Section 110 criteria
In order to be regarded as a ‘qualifying company’ for the purposes of Section 110, a Section 110 company must satisfy a number of criteria, including the following:
- Section 110 company must be tax resident in Ireland.
- It must hold and/or manage certain “qualifying assets” which is broadly defined to include a wide range of financial assets, commodities and plant and machinery.
- The day one value of the qualifying assets must be a minimum of €10m.
- All transactions carried out by the Section 110 company must be on an arm’s length basis (however see below regarding profit dependant interest payments).
Benefits of Section 110
The Section 110 regime provides promoters and investors with an attractive taxing regime in a stable onshore jurisdiction. The Irish financial services sector is well developed with experienced and cost efficient service providers. Other key benefits include:
- Where structured correctly a Section 110 company should be tax neutral in Ireland (see below).

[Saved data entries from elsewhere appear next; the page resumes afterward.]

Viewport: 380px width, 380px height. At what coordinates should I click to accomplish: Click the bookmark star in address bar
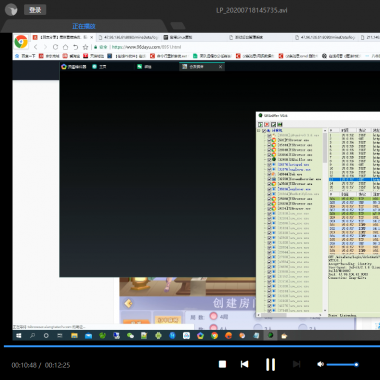point(85,47)
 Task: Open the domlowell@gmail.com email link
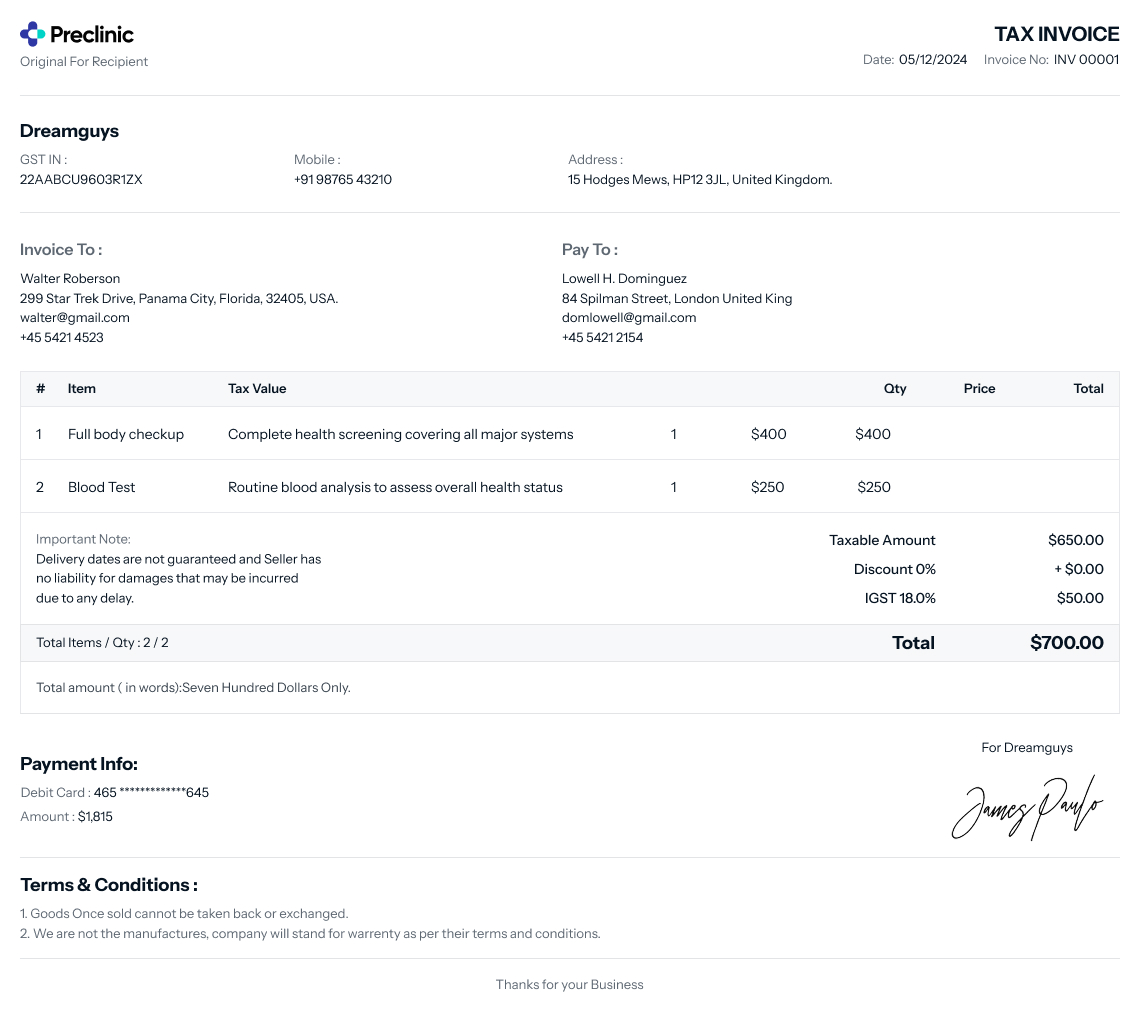[628, 318]
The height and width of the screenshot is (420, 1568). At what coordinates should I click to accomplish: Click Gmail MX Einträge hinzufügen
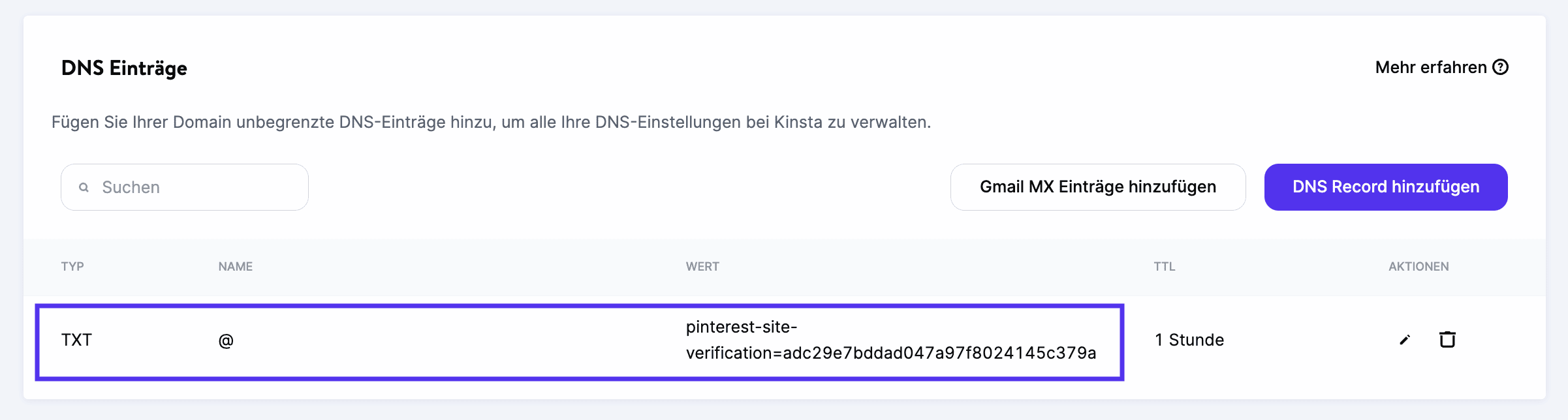[1097, 187]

- A Section 110 company benefits from Ireland’s extensive and growing double tax treaty network (some 72 agreements signed as at July 2015) which serve to reduce or eliminate withholding taxes on income flows and gains derived by the Section 110 company from its qualifying assets.
- No withholding tax on interest payments by the Section 110 company to EU/tax treaty residents or on quoted Eurobonds issued by the Section 110 company.
- No debt to equity or controlled foreign corporation legislation.
Section 110 companies are typically funded through the issuing of profit participating loans (PPLs) or other profit dependent securities. These PPLs provide for an interest coupon equal to the residual profits of the Section 110 company, i.e. its income and gains less normal operating expenses. The provisions of Section 110 specifically allow for a tax deduction for interest payments on PPLs (together with tax deductions for other normal operation expenses), thus achieving tax neutrality. It should be noted that the tax deduction for PPL interest is not available in all cases, therefore careful tax structuring is required when establishing a Section 110 company.